→ TRY IT
Repeat exactly the line that contains "598x390 pixels." and every line below it to the end of the material, omitting all others.

→ SOURCE DATA
================
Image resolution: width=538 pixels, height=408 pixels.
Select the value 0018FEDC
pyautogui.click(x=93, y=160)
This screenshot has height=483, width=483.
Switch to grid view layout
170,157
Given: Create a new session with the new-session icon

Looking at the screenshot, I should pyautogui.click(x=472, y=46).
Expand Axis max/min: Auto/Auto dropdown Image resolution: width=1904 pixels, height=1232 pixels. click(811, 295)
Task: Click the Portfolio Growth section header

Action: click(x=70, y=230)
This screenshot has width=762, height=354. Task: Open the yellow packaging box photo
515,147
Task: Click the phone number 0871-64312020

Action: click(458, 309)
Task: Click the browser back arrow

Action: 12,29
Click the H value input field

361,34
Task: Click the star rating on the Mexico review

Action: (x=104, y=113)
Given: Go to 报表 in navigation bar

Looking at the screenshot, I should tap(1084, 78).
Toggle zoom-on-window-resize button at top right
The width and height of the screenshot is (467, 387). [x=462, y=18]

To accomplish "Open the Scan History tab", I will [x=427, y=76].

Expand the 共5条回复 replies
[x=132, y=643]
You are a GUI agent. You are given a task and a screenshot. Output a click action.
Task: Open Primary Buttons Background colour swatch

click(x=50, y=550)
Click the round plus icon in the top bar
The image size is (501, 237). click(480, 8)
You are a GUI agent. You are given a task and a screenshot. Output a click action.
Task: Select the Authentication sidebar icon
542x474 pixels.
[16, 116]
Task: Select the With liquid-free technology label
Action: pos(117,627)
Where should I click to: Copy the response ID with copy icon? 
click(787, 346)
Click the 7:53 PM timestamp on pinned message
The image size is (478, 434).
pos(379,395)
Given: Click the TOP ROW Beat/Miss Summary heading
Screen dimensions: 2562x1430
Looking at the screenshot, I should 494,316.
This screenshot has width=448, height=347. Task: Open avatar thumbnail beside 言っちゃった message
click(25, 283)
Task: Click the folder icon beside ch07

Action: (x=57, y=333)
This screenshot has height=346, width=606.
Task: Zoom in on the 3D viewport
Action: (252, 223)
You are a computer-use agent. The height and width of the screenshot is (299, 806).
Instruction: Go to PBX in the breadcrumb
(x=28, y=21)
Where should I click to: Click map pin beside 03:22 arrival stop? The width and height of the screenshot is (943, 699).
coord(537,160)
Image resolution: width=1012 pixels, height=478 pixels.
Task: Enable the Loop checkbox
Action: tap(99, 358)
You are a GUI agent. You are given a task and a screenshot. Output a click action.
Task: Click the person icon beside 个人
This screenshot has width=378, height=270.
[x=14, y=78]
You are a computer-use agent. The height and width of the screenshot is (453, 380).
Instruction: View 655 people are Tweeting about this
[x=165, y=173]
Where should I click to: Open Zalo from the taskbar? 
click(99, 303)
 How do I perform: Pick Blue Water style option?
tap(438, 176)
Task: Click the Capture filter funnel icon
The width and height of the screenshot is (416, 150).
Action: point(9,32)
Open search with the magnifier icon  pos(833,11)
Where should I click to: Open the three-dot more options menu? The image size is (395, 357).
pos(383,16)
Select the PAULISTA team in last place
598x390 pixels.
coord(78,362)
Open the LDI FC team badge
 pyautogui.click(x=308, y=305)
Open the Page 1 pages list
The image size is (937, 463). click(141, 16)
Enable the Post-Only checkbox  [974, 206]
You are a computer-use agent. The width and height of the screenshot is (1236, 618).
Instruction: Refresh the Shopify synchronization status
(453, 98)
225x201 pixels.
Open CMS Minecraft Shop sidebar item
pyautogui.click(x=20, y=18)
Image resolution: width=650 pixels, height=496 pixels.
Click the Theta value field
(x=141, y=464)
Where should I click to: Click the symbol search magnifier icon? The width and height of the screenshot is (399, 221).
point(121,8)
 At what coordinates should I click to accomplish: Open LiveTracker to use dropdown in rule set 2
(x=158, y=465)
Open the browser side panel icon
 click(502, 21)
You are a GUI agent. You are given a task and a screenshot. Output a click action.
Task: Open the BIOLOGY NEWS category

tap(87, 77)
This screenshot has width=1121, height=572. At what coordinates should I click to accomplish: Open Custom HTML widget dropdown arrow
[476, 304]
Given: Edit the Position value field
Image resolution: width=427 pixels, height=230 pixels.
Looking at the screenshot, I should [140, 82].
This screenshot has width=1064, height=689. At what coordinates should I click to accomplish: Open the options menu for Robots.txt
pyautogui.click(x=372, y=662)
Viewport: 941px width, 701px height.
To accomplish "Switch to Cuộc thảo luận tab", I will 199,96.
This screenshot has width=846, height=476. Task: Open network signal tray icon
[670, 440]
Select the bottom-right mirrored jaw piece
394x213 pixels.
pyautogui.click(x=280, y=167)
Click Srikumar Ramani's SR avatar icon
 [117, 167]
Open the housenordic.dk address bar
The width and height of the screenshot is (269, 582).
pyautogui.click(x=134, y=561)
================
→ EXERCISE ANSWER
598x390 pixels.
coord(78,362)
Open the LDI FC team badge
 pyautogui.click(x=308, y=305)
Open the Page 1 pages list
The image size is (937, 463). click(141, 16)
Enable the Post-Only checkbox  [974, 206]
You are a computer-use agent. The width and height of the screenshot is (1236, 618).
Instruction: Refresh the Shopify synchronization status
(453, 98)
225x201 pixels.
Open CMS Minecraft Shop sidebar item
pyautogui.click(x=20, y=18)
Image resolution: width=650 pixels, height=496 pixels.
Click the Theta value field
(x=141, y=464)
Where should I click to: Click the symbol search magnifier icon? The width and height of the screenshot is (399, 221).
point(121,8)
 At what coordinates should I click to accomplish: Open LiveTracker to use dropdown in rule set 2
(x=158, y=465)
Open the browser side panel icon
 click(502, 21)
You are a GUI agent. You are given a task and a screenshot. Output a click action.
Task: Open the BIOLOGY NEWS category

tap(87, 77)
This screenshot has width=1121, height=572. At what coordinates should I click to accomplish: Open Custom HTML widget dropdown arrow
[476, 304]
Given: Edit the Position value field
Image resolution: width=427 pixels, height=230 pixels.
Looking at the screenshot, I should [140, 82].
This screenshot has width=1064, height=689. At what coordinates should I click to accomplish: Open the options menu for Robots.txt
pyautogui.click(x=372, y=662)
Viewport: 941px width, 701px height.
To accomplish "Switch to Cuộc thảo luận tab", I will 199,96.
This screenshot has width=846, height=476. Task: Open network signal tray icon
[670, 440]
Select the bottom-right mirrored jaw piece
394x213 pixels.
pyautogui.click(x=280, y=167)
Click Srikumar Ramani's SR avatar icon
 [117, 167]
Open the housenordic.dk address bar
The width and height of the screenshot is (269, 582).
pyautogui.click(x=134, y=561)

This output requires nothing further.